▶ What to work on: Find the "You are a computer-use" line in the records below and repeat it and every later line exactly, up to the last; do not include pictures.

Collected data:

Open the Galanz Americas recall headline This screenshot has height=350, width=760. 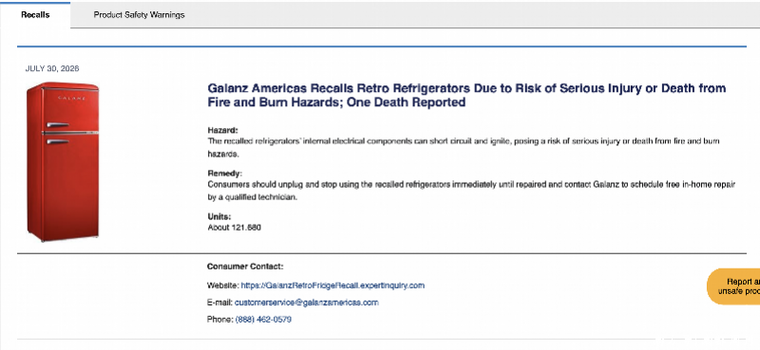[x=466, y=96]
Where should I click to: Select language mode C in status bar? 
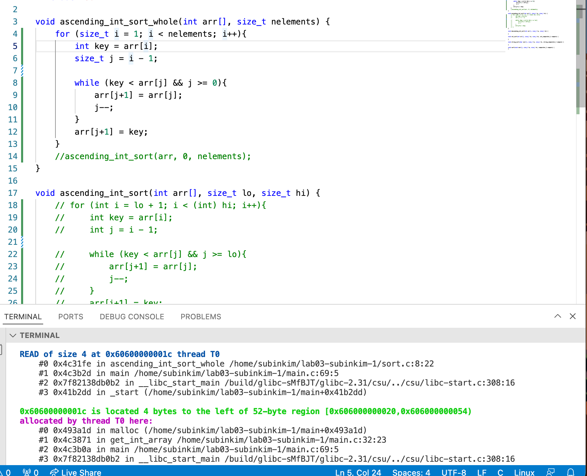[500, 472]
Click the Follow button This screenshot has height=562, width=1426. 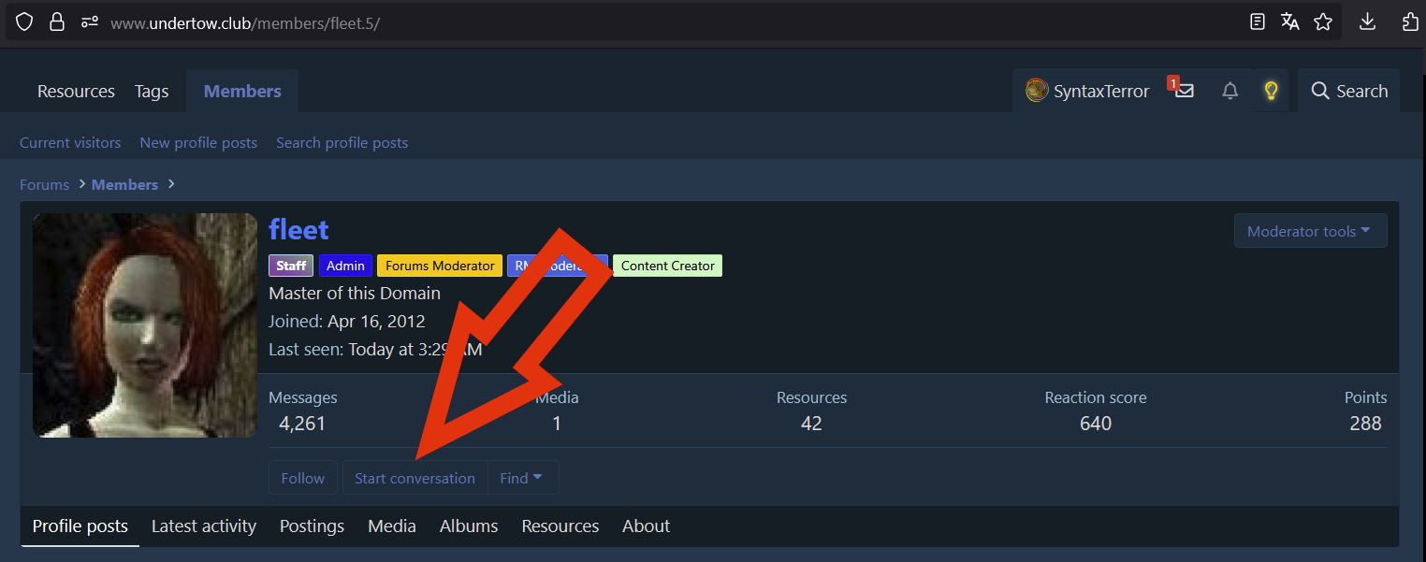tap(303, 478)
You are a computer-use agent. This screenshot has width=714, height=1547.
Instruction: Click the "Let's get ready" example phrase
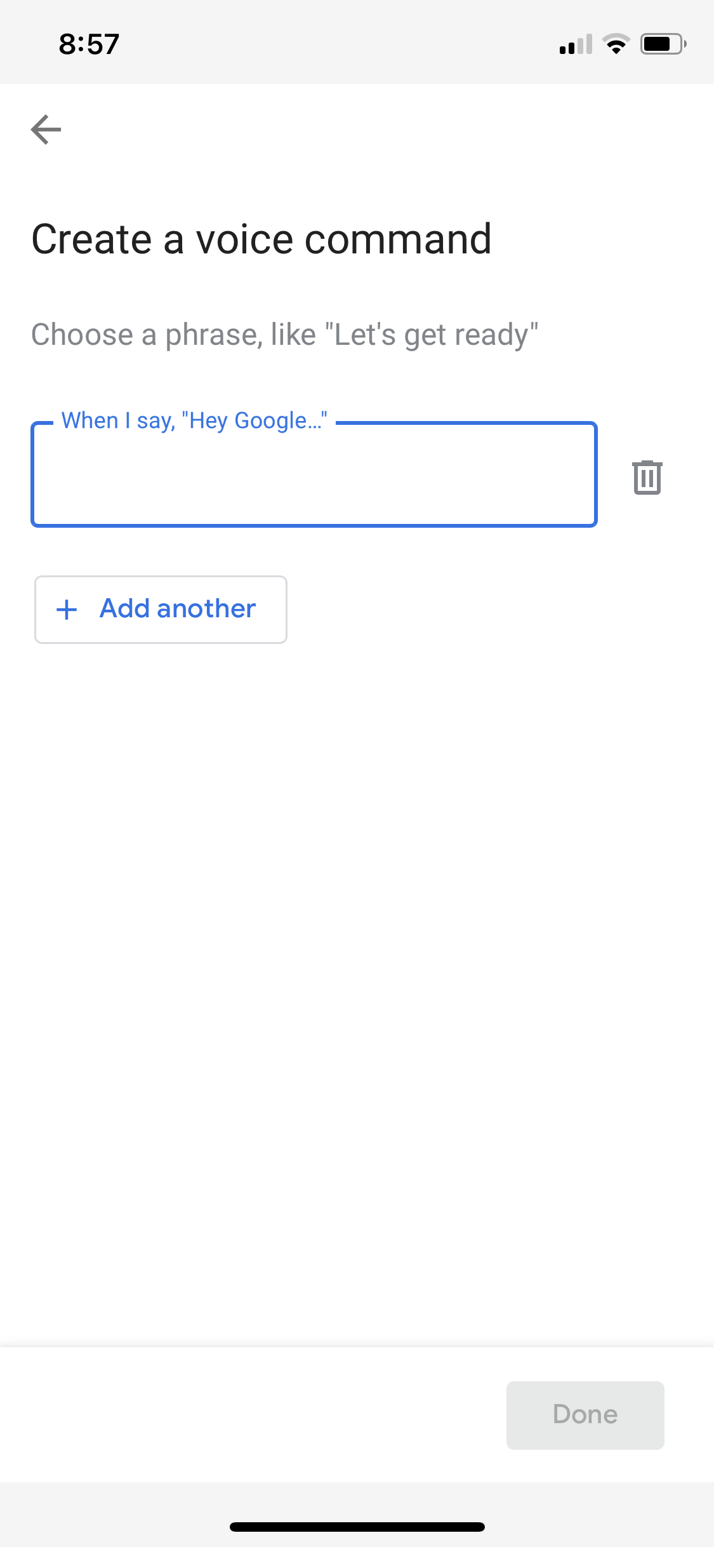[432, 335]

▶ Reply:
You are a computer-use agent. This screenshot has width=714, height=1547.
Instruction: Click the "Let's get ready" example phrase
[432, 335]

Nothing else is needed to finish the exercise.